Facebook Has Invented a Completely New Unit of Time

Facebook has invented a new unit of time: The 'flick', equivalent to precisely one 705,600,000th of a second - larger than a nanosecond, and smaller than a microsecond.

Facebook has invented a new unit of time: The 'flick', equivalent to precisely one 705,600,000th of a second - larger than a nanosecond, and smaller than a microsecond.

It's short for 'frame tick', hinting at its cinematic origins, writes original inventor Christopher Horvath on GitHub.

As for why Facebook needs a new unit of time, it goes back to the social network's Oculus VR subsidiary and its larger bet on virtual reality.

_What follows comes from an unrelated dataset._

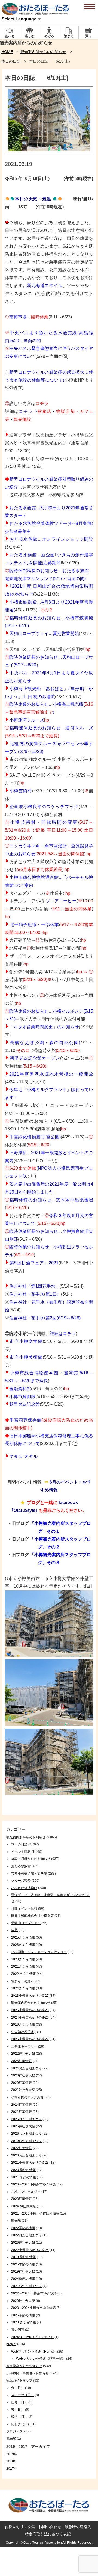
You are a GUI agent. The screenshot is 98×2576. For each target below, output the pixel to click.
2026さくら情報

And for Horvath, formerly of the cinematic world at firms like Pixar, Weta Digital, and Industrial Light & Magic, it seems to have been something of a passion project.

In film, video games, and any other kind of visual, screen-based medium, creators have to think in split-seconds.

Most movies, for instance, are shot at 24 frames per second, which means that the film displays 24 still images every second in a rapid sequence to give the illusion of motion.

The problem, as described by Horvath, is that the maths gets messy when you try to work on one frame at a time. At 24 frames per second, or FPS, each frame is approximately .04166666667 seconds long, or 41666666.669 nanoseconds.

Those numbers are inelegant, with endlessly repeating decimals. In turn, that can make life difficult for programmers and artists who are trying to work precisely at these scales.

That's where the Facebook flick comes in. It can represent a single frame at a nice, even number, at a whole variety of framerates. For instance, at the 24 FPS of most movies, each frame is 29,400,000 flicks.

At 60 FPS, seen as a desirable framerate for action-packed video games, each frame is 11,760,000 flicks long. It's a clean number that can easily be divided or added up, without worrying about decimal points.

Facebook has actually released its documentation for the creation and use of flicks as open source, meaning that anybody can download it and add support for the unit into their own software.

That, in turn, means that flicks could become a standard unit of time - if not on your wristwatch, then in the visual arts.